Answer
$a)$ proj$_{\vec{v}}$ $\vec{u}=\langle1,1\rangle$
$b)$ $\vec{u}_{1}=\langle1,1\rangle$ $;$ $\vec{u}_{2}=\langle-3,3\rangle$
Work Step by Step
$\vec{u}=\langle-2,4\rangle$ $,$ $\vec{v}=\langle1,1\rangle$
$a)$
The projection of $\vec{u}$ onto $\vec{v}$ is given by proj$_{\vec{v}}$ $\vec{u}=\Big(\dfrac{\vec{u}\cdot\vec{v}}{|\vec{v}|^{2}}\Big)\vec{v}$.

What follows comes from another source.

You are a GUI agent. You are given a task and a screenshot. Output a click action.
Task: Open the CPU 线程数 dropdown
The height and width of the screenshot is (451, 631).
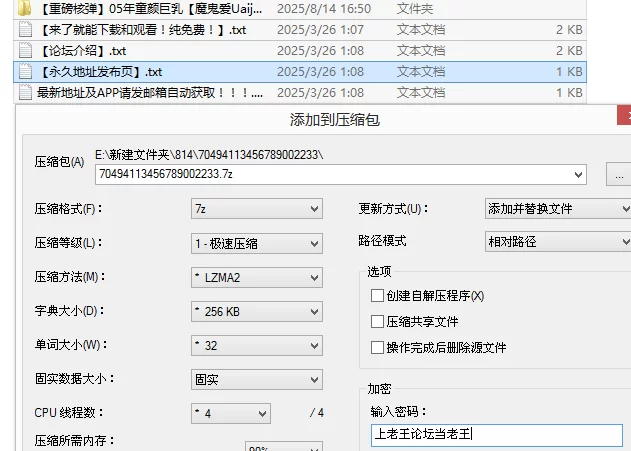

Find $\vec{u}\cdot\vec{v}$ by multiplying corresponding components and adding:
$\vec{u}\cdot\vec{v}=(-2)(1)+(4)(1)=-2+4=2$
Find $|\vec{v}|^{2}$:
$|\vec{v}|^{2}=(\sqrt{1^{2}+1^{2}})^{2}=1^{2}+1^{2}=1+1=2$
Substitute the known values into the formula and evaluate:
proj$_{\vec{v}}$ $\vec{u}=\Big(\dfrac{2}{2}\Big)\langle1,1\rangle=(1)\langle1,1\rangle=\langle1,1\rangle$
$b)$
Since $\vec{u}_{1}=$proj$_{v}$ $\vec{u}$, then $\vec{u}_{1}=\langle1,1\rangle$
Since $\vec{u}_{2}=\vec{u}-$proj$_{\vec{v}}$ $\vec{u}$, substitute the known values into the formula and evaluate to obtain $\vec{u}_{2}$:
$\vec{u}_{2}=\langle-2,4\rangle-\langle1,1\rangle=\langle-2-1,4-1\rangle=\langle-3,3\rangle$